Continuous Integration (CI) branching strategy and Configuration Management (CM) Framework
There are many branching strategies available.
The most popular of them are listed below:
- Single branch (trunk based) - Straightforward approach; Well suited for continuous delivery; Merge conflicts are usually straightforward and easy to address.
- Branch by customer/organization. A customized release created for a customer or organization. Standard features are developed on the mainline branch, while customer-specific features are maintained on their branches. - Short term solution to delight a customer - Supports customer-specific functionality that is more complex than what can be implemented via configuration data; You need a tenancy strategy that ensures privacy for each customer; Potential to create a significant maintenance burden over time as the number of supported customer versions grows; Defects need to be analyzed to determine if they pertain to standard functionality or customer-specific functionality; Strategy needed to promote customer-specific features to become “standard product” features on the mainline branch.
- Branch by developer/workspace. Developers have their own private branches to work on - A promotion strategy, where you update ancestor/parent code versions, is required; A rebasing strategy, how you update descendent/child code versions, is required; Often used in combination with other branching strategies; Enables experimentation by developers; Enables review of changes in staging areas before they are promoted to the trunk.
- Branch by module/component. A branch is created for a specific module (or cohesive functionality such as a component, subsystem, library, or service) of the larger solution. Effectively a single branch strategy for a module - Enables parallel, component-based development teams; Requires a clean architecture; Requires system integration testing (SIT) across the modules to ensure the overall solution works together.
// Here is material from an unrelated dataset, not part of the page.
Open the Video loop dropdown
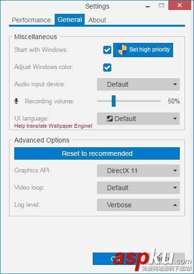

- Branch by phase/quality gate. A branch is created for a specific project phase or approval stage. Sometimes called a "waterfall branching model" - Enables the team to continue working on new code while they wait for the previous version to be reviewed and approved; Any changes required by the review will need to be implemented in the reviewed version of the code, reviewed again, and when accepted rebased up into the mainline branch; May be required under strict interpretations of regulatory compliance.
- Branch by purpose. You only create a new branch when it is absolutely necessary – you must start work on a new version but still need to maintain the current version - Supports baselining of previous versions/releases if required; Works well when you have a single release of a solution that you wish to maintain, but still may need to temporarily branch for defect fixes or to temporarily support parallel development; All development can occur via a single branch strategy when previous releases are not maintained.
- Branch by task/story. A branch is created to work on a piece of functionality, perhaps described as a user story or usage scenario - Enables feature-based development teams; Code needs to be merged back into the mainline branch; Opportunity for significant collisions when features developed in parallel cause changes to the same code files.
- Branch by version/release. A new branch is created for a release of a solution while maintenance of previous versions still occurs. Version/release branches are often created at the start of the Transition phase (if you still have one) so that developers can begin working on the next/upcoming release - Enables you to maintain multiple versions of your solution in production; Requires serial changes to code, with sequential check ins/outs; Adds overhead to maintenance of released versions due to need to make changes in the version branch and then promote to the trunk and any appropriate version/release branches.